I thought I would download it and record my first impressions.
I am not a security analyst or anything similar, so I will merely be reporting on how the browser feels to use and how safe does it make me feel as a web user.
The installation was seemless, in standard Max OSx fashion you download a .dmg file which then makes you drag the application into your applications folder, once down it was accessible and the application launched without any additional setup or questions.
First Visual Impression
My immediate impression was it looked like I had started up a private session within Chrome;
It looks a little clunky with that extra row that appears under the URL bar (which at first glance I have no idea what it does or what benefit it brings me).
The big green Protected label that appears on sites initially jarred me a bit because it looked like it was just adding a superficial logo of trust, but on sites or pages that jumped to untrusted I suddenly became very curious about what was being tracked or stored about me.
The default search engine is Duck Duck Go, which I am more than happy with.
I went to a handful of my normal websites; tosbourn.com, twitter.com, imgur.com - imgur and tosbourn loaded 100% but when I tried to go to twitter my keychain and avaitor got themselves stuck in an infinite loop with it asking me to use confidential information in my keychain. I had to quit out of the application at this point.
When I tried to quit out I was asked if I really wanted to quit, which is fine because I understand I could lose tabs or my place on a form or whatever, but I am a grown man so I then ticked the box to say don't ask me again, to which I got another prompt asking me if I was sure I meant to tick the box. I WAS SURE.
I restarted and went on with my playing.
Apart from these issues I found the browsing experience to be quick, and nothing obvious got in my way or made me feel like I was using a sub-par browser.
I know these aren't exactly what the browser was built for, but I figured I would run some tests.
I ran a couple of standard tests, first the Acid Test, the test passed, the animation was smooth enough, but some red text that was meant to disappear didn't.
Next up was the HTML5 browser test, in this the browser scored 448 + 9 Bonus points, which is very respectable.
What do things think this browser is?
This was interesting to me, I am guessing this is maybe a security feature? If not it is maybe a comment on how little we know about new browsers, but three different places gave me three different results for what my browser was!

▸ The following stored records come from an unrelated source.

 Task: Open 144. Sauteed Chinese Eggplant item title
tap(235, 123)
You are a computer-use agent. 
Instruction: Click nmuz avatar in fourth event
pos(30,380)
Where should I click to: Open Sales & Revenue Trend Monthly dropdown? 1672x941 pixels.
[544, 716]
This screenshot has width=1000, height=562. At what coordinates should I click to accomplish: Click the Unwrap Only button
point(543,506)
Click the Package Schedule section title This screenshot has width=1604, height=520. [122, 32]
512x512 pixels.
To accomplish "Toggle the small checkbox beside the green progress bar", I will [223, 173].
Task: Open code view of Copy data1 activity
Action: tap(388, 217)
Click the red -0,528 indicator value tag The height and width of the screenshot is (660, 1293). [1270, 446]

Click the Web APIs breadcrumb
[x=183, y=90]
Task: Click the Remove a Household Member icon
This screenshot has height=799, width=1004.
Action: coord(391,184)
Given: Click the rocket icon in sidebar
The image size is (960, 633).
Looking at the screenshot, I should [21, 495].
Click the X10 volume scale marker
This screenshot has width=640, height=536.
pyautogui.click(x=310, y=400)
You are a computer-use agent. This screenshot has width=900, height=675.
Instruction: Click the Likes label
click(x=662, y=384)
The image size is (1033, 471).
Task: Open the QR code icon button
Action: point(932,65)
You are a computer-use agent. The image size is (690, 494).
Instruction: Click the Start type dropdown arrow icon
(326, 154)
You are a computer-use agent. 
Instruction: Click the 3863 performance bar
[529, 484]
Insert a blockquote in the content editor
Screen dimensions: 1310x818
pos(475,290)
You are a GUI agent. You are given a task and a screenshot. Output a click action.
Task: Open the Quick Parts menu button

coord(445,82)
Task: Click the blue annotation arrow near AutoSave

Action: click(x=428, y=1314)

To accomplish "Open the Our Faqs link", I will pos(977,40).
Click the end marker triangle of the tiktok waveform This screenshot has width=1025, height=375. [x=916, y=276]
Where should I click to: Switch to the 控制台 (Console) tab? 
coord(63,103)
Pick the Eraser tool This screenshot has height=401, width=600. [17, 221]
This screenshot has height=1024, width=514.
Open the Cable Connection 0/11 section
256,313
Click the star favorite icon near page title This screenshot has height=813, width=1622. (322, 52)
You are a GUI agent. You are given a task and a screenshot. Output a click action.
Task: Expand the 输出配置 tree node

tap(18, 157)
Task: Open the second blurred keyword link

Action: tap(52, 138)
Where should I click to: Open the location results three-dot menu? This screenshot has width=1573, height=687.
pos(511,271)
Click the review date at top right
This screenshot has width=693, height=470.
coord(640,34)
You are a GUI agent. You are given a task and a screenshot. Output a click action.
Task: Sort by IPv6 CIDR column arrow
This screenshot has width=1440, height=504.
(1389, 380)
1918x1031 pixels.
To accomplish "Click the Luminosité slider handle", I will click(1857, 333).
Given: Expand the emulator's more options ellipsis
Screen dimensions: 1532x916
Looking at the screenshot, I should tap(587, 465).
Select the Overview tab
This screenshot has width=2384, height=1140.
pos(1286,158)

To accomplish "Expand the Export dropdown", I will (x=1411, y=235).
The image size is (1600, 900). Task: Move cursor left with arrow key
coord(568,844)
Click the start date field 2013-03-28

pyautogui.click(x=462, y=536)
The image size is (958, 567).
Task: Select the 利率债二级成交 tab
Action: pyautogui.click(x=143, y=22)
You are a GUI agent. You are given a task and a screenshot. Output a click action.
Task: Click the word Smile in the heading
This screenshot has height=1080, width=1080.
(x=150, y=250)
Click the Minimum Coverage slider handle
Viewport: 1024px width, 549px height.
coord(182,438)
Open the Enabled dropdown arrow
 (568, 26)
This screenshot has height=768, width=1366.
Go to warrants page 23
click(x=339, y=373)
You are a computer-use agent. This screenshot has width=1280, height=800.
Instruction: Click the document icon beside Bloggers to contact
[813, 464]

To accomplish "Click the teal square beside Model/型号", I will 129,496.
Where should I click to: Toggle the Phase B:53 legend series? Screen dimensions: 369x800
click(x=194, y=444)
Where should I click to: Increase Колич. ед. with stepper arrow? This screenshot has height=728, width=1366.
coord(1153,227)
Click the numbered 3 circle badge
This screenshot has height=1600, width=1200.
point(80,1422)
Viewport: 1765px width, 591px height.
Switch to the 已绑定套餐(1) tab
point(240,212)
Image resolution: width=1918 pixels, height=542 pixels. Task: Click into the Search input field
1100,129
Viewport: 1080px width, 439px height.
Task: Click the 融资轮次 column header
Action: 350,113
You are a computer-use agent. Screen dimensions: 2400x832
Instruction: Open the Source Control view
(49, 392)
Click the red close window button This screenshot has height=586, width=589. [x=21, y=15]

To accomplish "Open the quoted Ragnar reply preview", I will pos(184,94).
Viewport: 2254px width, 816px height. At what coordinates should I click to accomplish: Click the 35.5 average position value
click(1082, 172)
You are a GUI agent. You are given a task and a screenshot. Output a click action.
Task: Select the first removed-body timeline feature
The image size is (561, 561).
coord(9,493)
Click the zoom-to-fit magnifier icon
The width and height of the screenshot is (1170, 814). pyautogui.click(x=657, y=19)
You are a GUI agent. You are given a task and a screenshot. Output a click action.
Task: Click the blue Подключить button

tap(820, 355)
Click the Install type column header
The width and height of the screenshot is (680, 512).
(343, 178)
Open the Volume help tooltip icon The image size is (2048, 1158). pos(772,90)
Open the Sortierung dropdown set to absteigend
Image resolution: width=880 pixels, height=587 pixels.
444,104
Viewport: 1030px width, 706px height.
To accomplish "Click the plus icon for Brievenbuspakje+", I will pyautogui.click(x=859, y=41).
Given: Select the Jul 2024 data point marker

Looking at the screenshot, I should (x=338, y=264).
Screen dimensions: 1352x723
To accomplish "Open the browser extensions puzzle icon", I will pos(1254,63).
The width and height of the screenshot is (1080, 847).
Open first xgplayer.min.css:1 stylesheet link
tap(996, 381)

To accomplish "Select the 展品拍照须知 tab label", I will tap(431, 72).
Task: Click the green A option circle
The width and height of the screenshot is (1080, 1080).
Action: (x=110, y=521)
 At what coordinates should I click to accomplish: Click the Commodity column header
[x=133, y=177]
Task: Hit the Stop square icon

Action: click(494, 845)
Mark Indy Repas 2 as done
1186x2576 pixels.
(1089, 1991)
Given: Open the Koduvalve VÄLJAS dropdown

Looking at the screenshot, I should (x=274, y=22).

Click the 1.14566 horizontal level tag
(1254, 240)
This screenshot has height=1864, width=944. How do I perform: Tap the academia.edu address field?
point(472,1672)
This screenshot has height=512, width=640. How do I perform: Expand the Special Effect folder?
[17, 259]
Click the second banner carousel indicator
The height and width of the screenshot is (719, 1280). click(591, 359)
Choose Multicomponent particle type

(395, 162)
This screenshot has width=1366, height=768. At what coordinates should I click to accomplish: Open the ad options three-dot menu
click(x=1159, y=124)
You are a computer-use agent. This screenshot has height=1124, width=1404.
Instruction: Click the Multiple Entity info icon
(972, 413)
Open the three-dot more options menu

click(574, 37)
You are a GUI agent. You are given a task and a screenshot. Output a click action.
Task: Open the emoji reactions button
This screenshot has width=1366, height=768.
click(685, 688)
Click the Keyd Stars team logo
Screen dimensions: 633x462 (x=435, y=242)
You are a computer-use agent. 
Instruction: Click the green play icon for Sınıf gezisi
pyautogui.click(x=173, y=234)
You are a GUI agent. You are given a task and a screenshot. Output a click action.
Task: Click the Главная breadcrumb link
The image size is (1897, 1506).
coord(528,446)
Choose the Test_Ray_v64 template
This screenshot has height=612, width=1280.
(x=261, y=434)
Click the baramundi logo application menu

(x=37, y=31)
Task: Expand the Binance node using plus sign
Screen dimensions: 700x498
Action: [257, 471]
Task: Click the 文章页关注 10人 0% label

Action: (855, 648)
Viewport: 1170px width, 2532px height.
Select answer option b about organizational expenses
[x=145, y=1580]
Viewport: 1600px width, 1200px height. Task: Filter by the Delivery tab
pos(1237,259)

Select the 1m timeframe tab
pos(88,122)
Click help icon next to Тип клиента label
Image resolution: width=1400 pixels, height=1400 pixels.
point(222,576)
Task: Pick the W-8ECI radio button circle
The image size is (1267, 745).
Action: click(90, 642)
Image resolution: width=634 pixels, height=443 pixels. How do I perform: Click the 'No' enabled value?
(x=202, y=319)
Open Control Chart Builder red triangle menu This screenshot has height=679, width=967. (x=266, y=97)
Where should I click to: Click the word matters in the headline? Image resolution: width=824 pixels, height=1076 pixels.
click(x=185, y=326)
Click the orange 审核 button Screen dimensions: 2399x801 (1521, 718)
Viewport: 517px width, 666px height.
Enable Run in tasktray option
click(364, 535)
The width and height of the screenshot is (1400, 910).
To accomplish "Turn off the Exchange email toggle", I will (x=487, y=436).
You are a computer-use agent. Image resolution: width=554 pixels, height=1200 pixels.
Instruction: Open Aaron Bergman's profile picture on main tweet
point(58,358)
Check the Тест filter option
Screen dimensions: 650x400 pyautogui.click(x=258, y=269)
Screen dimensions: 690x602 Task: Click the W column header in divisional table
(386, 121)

- whatismybrowser.com reports "Chrome on Mac OS X"
- html5test.com reports "You are using an unknown browser that imitates Chrome Dev on Mac OS X"
- Facebook emailed me when I logged in and reported the browser was "Browser: Safari"
Here are some features that I immediately notice;
- Being able to view at a glance what is being tracked about you
- Having immediate access to the Disconnect plugin
Some features that I immediately noticed were lacking;
- The ability to open up a web inspector
- The ability to easily view source (you can prepend a site with view-source: to get around this)
The settings are pretty much exactly the same as Chrome, nothing specific or security focused added from what I could make out.
Extensions are handled through the Chrome Extension site, and any that I tried to install I was able to - this is a pretty big win for anyone who is used to using Google Chrome as their main web browser.
My Final Thoughts
I think Aviator is an interesting project, and I think apart from the small annoying things I noticed and some bugs that I am sure will be fixed in later releases, there is nothing to stop someone using this browser day to day.
I don't want to say I felt more secure using the browser but I certainly felt more aware of my browsing, which is probably a good thing. Hopefully it will give other browser makers a push to be a little more private by default.
I don't think I will jump ship from FireFox just yet, but I will certainly keep up to date with any news around this project.